> **Excerpted text**
◆ ◆ ◆ ◆ ◆ ◆ ◆

It is defendant’s position that the testimony of Dr. Weliczko, considered by the court as lay testimony rather than as expert testimony, was not treated with the same deference as the testimony given by the State’s expert witness. Hence, he argues that he was not afforded an adequate opportunity to present evidence in mitigation. Therefore, he concludes that he was denied a fair sentencing hearing.

*302We believe that defendant’s position is without merit. First, defendant had the advantage of a four-week continuance, granted at his request, during which to prepare his case in mitigation. He clearly had ample time to seek out additional experts to testify when the sentencing hearing reconvened. He did not avail himself of this opportunity. Thus, any surprise occasioned by the court’s refusal to qualify Dr. Weliczko as an expert is diminished by defendant’s failure to use the four-week continuance to bolster his case in mitigation. Moreover, the court expressly indicated that it accepted and would weigh both Dr. Weliczko’s testimony and report. On this record, we conclude that the court did not abuse its .discretion in refusing to grant a continuance.

Defendant claims that the court, in sentencing him to death, erred in considering his lack of remorse as an aggravating factor. The State contends that defendant’s lack of remorse is a proper factor to consider.

This court has held that a “defendant’s [lack of] remorse is a proper subject for consideration at sentencing.” (People v. Neal (1985), 111 Ill. 2d 180, 196. See also People v. Ward (1986), 113 Ill. 2d 516, 527-33; People v. Morgan (1974), 59 Ill. 2d 276, 282.) Consequently, the court did not err in taking into account defendant’s lack of remorse.

Defendant also challenges his sentence as inappropriate and excessive in light of the four-year term apparently facing Fairweather, the juvenile accomplice in this case. Defendant relies on People v. Gleckler (1980), 82 Ill. 2d 145, in which this court vacated a death sentence as disproportionate to the lengthy term of imprisonment given to another participant in the crime.

The State maintains that Gleckler is inapposite because, unlike the defendant in the instant case, Gleckler had “the personality of a door mat, and a problem with alcohol, [and] was not the ringleader in this sordid af*303fair.” (82 Ill. 2d 145, 171.) We are persuaded by the State’s position.

We believe that Gleckler is distinguishable from defendant’s case. Unlike Gleckler, there is ample evidence establishing that defendant conceived the plan resulting in the rape and killing of Launer; actively sought out and involved the juvenile accomplice in his plan; furnished the murder weapon; and orchestrated the efforts to conceal the body and dispose of the evidence. Given the role of the defendant, which was fully supported by the evidence adduced at trial, defendant’s sentence reflected the extent of his participation.

◆ ◆ ◆ ◆ ◆ ◆ ◆

> **Information supplied**
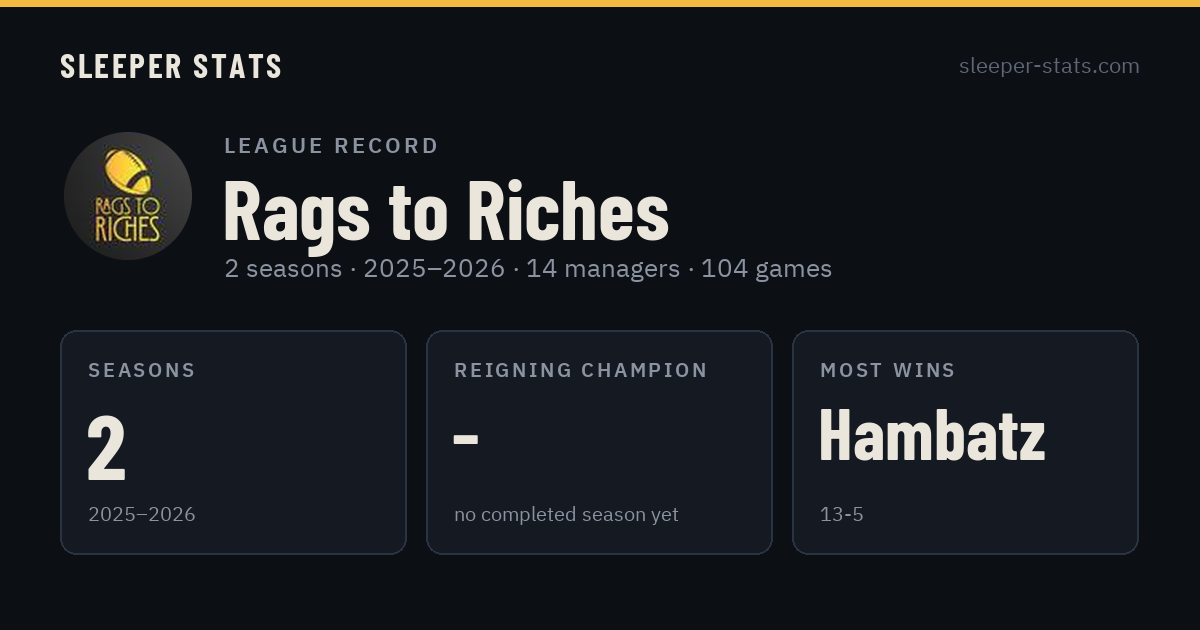The width and height of the screenshot is (1200, 630).
Task: Open the Seasons stat card
Action: pyautogui.click(x=233, y=442)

◆ ◆ ◆ ◆ ◆ ◆ ◆

> **Your goal**
Answer these from the sentencing opinion:
1. How long was the continuance the defendant received to prepare his case in mitigation?
2. Which case does the opinion quote for the rule that a defendant's lack of remorse may be considered at sentencing?
3. What is the name of the juvenile accomplice?

> **Answer for this exercise**
1. Four weeks.
2. People v. Neal (1985), 111 Ill. 2d 180.
3. Fairweather.